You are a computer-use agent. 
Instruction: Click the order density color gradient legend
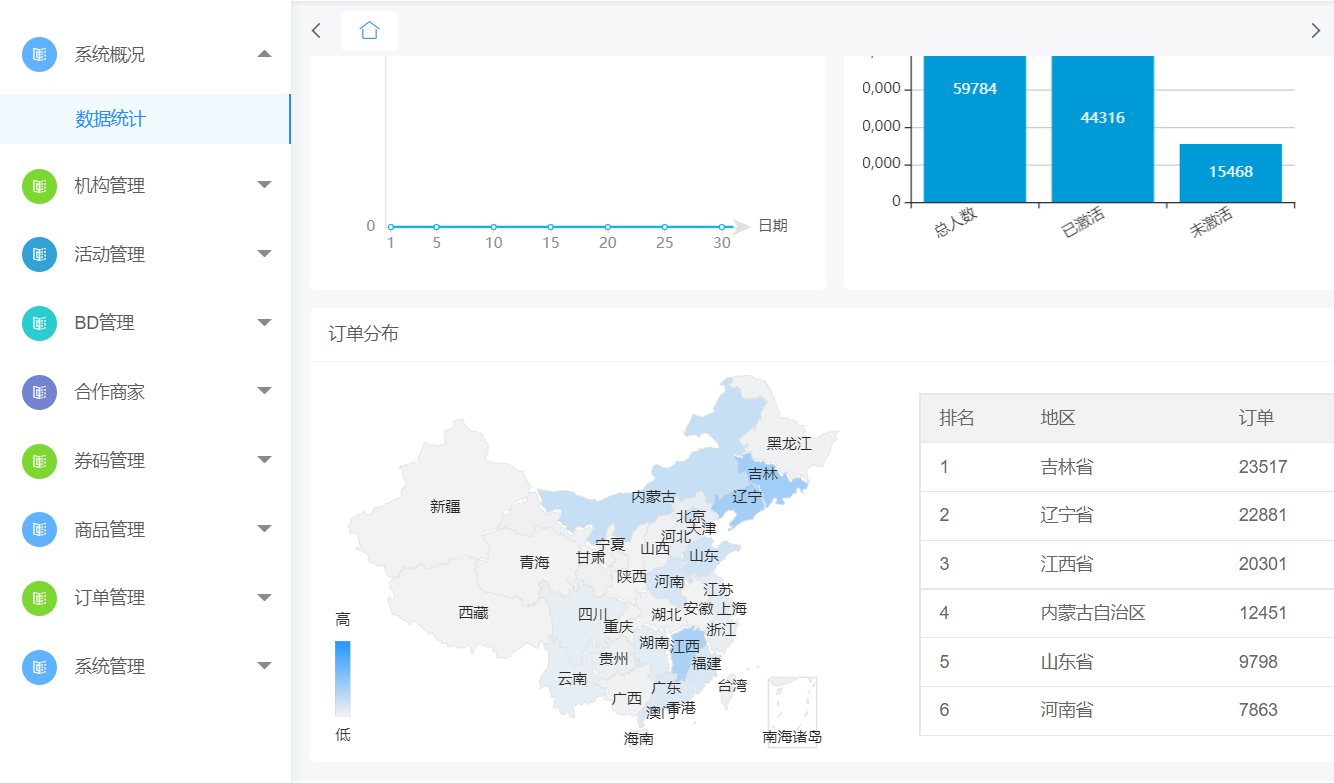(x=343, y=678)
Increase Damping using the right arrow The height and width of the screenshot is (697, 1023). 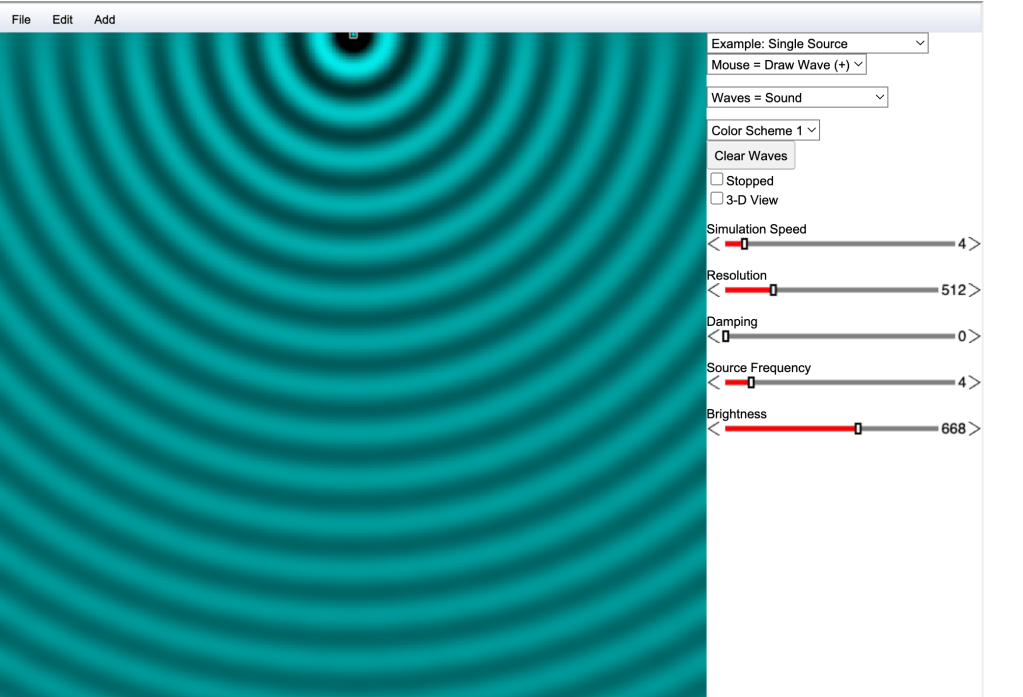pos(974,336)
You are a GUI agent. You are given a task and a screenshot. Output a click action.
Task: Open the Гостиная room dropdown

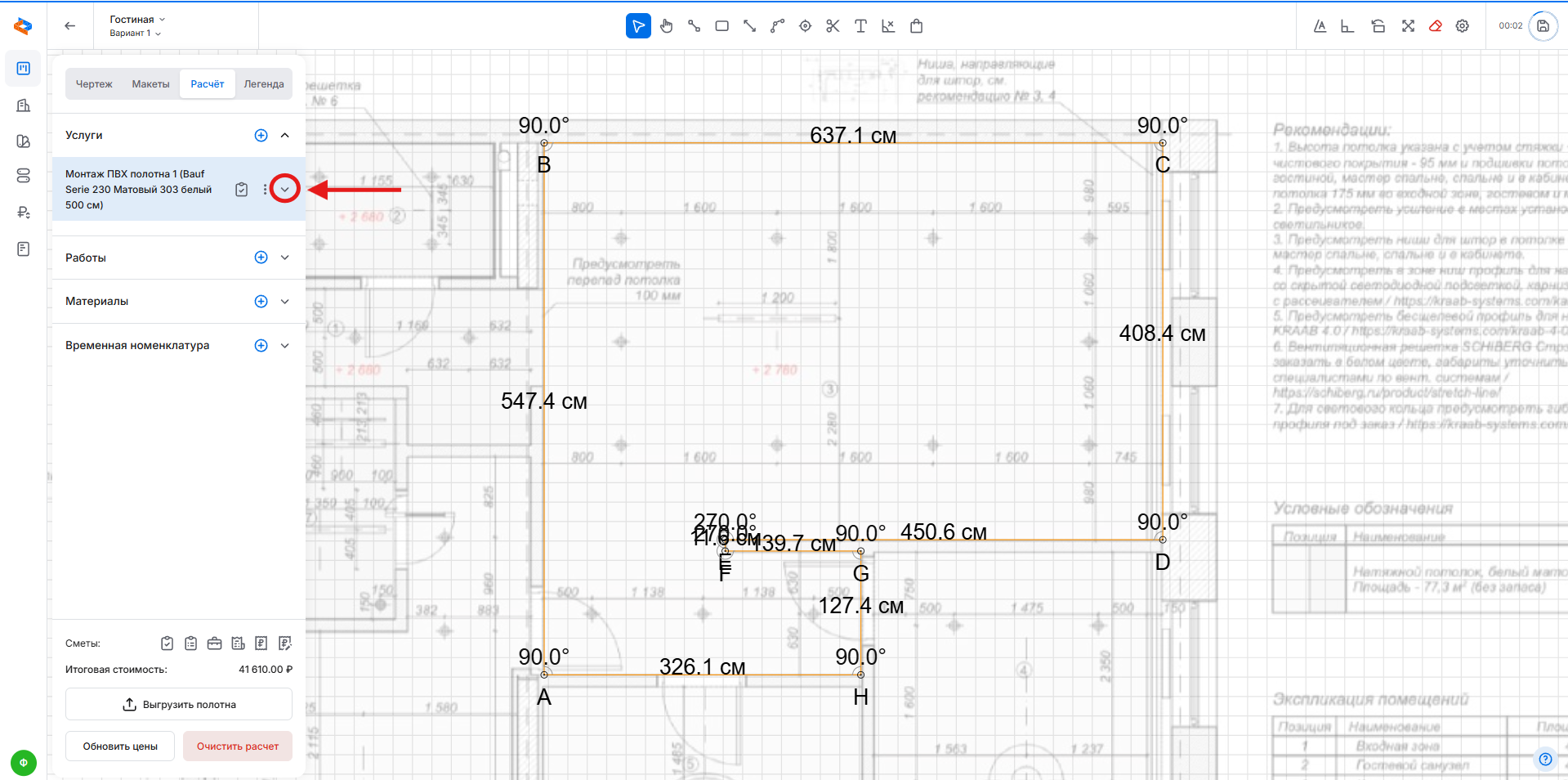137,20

· · · · · · ·

** To do **
For this listing, copy out every line that includes the word "agent".

** Task response **
You are a computer-use agent. 
You are a GUI agent. You are given a task and a screenshot. Output a click action.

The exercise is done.